SOCRadar® Cyber Intelligence Inc. | From Fuel Shortages to Gas Hikes: How the Colonial Pipeline Co. Fell Victim to a Ransomware Attack?
Home

Resources

Blog
May 17, 2021
8 Mins Read

From Fuel Shortages to Gas Hikes: How the Colonial Pipeline Co. Fell Victim to a Ransomware Attack?

 On May 7, 2021, Colonial Pipeline suffered a ransomware attack that impacted computerized equipment managing the pipeline. The attack was the largest cyberattack on an oil infrastructure target in the history of the United States.

Who is Colonial Pipeline?

The Colonial Pipeline is the largest pipeline system for refined oil products in the U.S. The pipeline is 8,850 km long and can carry 3 million barrels of fuel per day between Texas and New York. About 45% of all fuel consumed on the East Coast arrives via the pipeline system.

image

Source: https://www.bbc.com/news/technology-57063636
 

What Did Happen? 

image

  • On May 6, 2021 – A hacker group is believed to have stolen 100 gigabytes of data from Colonial Pipeline’s servers the day before the ransomware attack[1].
  • On May 7, 2021 – Colonial Pipeline suffered a ransomware attack that impacted computerized equipment managing the pipeline[2].
  • On May 8, 2021 – Colonial Pipeline paid 75 Bitcoin, or roughly $5 million, to hackers. The Company had begun to restart its operation after a six-day shutdown[3].

image

Source: https://www.bbc.com/news/technology-57063636

  • On May 9, 2021 – President Joe Biden declared a state of emergency. It was the largest cyberattack on an oil infrastructure target in the history of the United States[4].
  • On May 10, 2021 – The FBI confirms that the DarkSide ransomware is responsible for the compromise of the Colonial Pipeline networks[5].
  • On May 11, 2021 – Colonial Pipeline’s Website Offline[6].
  • On May 12, 2021 – The CSIA and FBI issued a cybersecurity advisory that described DarkSide ransomware and associated risk mitigation strategies[7].
  • On May 13, 2021 – The operators of the DarkSide passed an announcement to its affiliates claiming a public portion of the group’s infrastructure was disrupted by an unspecified law enforcement agency[8].

image

Source: https://www.intel471.com/blog/darkside-ransomware-shut-down-revil-avaddon-cybercrime

What is Ransomware?

 

Ransomware is a kind of malware that encrypts files and documents from a single PC to a whole network including a server.
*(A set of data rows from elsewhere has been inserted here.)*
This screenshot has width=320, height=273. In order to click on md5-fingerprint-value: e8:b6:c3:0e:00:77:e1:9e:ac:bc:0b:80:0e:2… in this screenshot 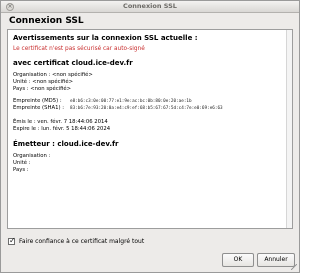, I will do `click(131, 102)`.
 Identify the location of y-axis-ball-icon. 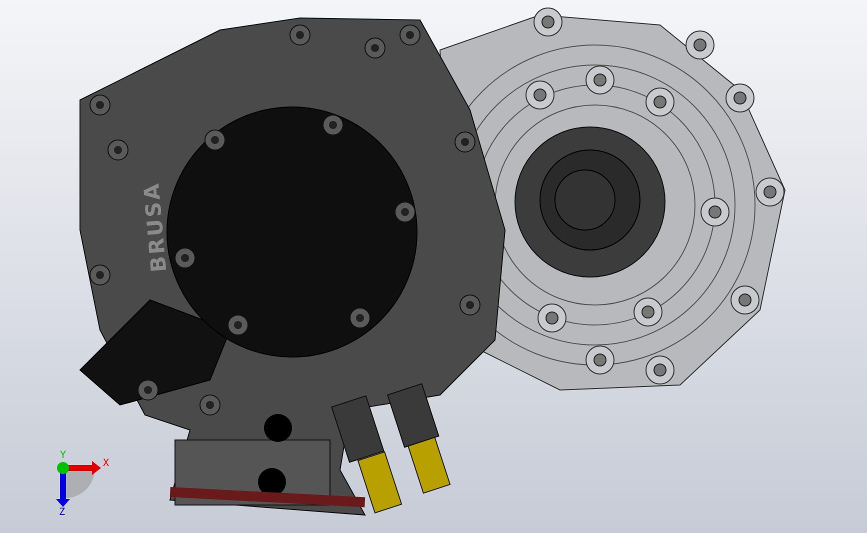
(63, 468).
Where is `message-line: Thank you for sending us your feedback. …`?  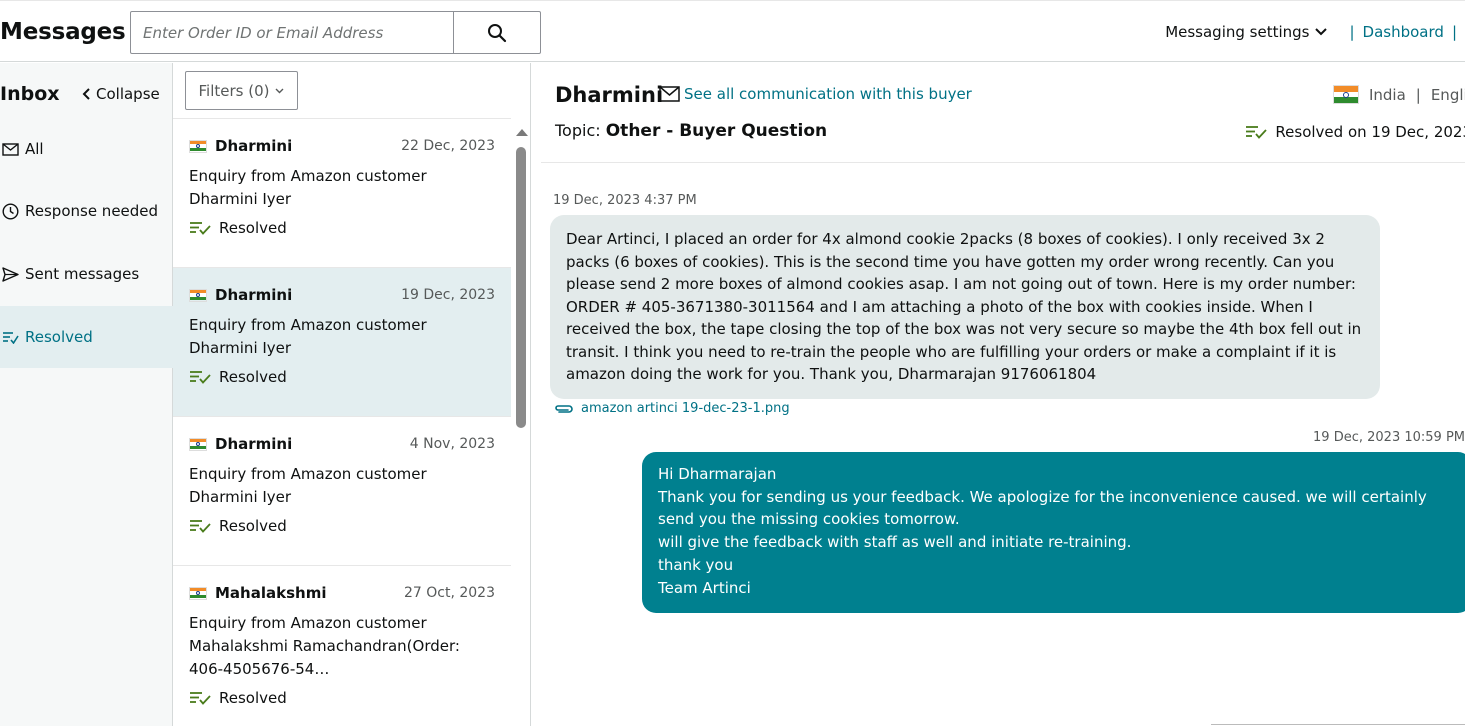 message-line: Thank you for sending us your feedback. … is located at coordinates (1042, 508).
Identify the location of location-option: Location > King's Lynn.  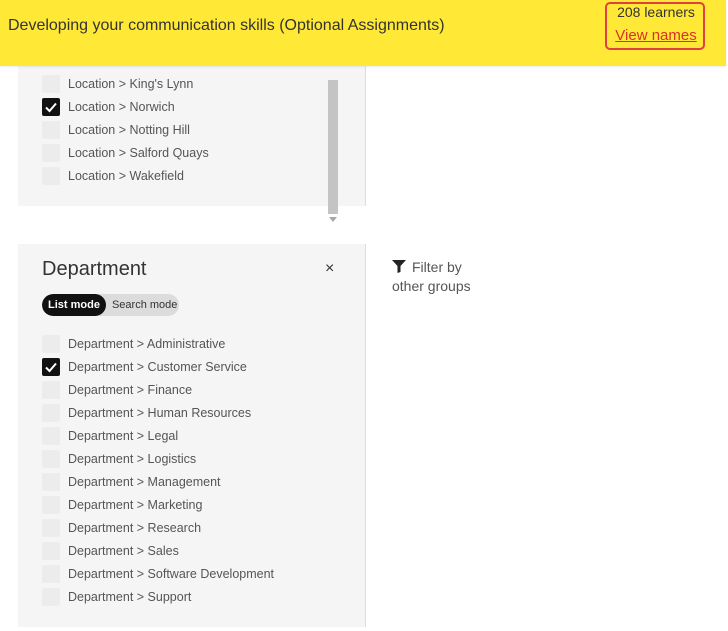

Usually, victims have two options, paying ransoms to the adversaries by hoping that a decryption key works or restoring their data from backups.

Ransomware is one of the biggest challenges and security problems on the internet and its costs are forecast to reach a record $20 Billion by 2021. It was predicted by security researchers that in 2021, a ransomware attack will take place every 11 seconds. Following statistics can give a better understanding of how ransomware attacks are getting more dangerous and harmful

  • 51% of businesses have been impacted by ransomware in the last year[9].
  • 90 % of IT pros had clients that suffered ransomware attacks in the past year.
  • 50% of IT professionals don’t believe that their organization is ready to defend against a ransomware attack.
  • 85% of ransomware attacks target Windows systems.

Who is DarkSide?

 

DarkSide[10] is believed to be based in Eastern Europe, likely Russia, but unlike other hacking groups it is not believed to be directly state-sponsored (i.e., operated by Russian intelligence services). DarkSide avoids targeting former Soviet countries; specifically, DarkSide’s ransomware avoids targeting computers for which the default language setting is Russian, Ukrainian, Georgian, or Belarusian. Experts state that the group is one of the many for-profit ransomware groups that have proliferated and thrived in Russia with at least the implicit sanction of the Russian authorities, who allow the activity to occur so long as it attacks foreign targets.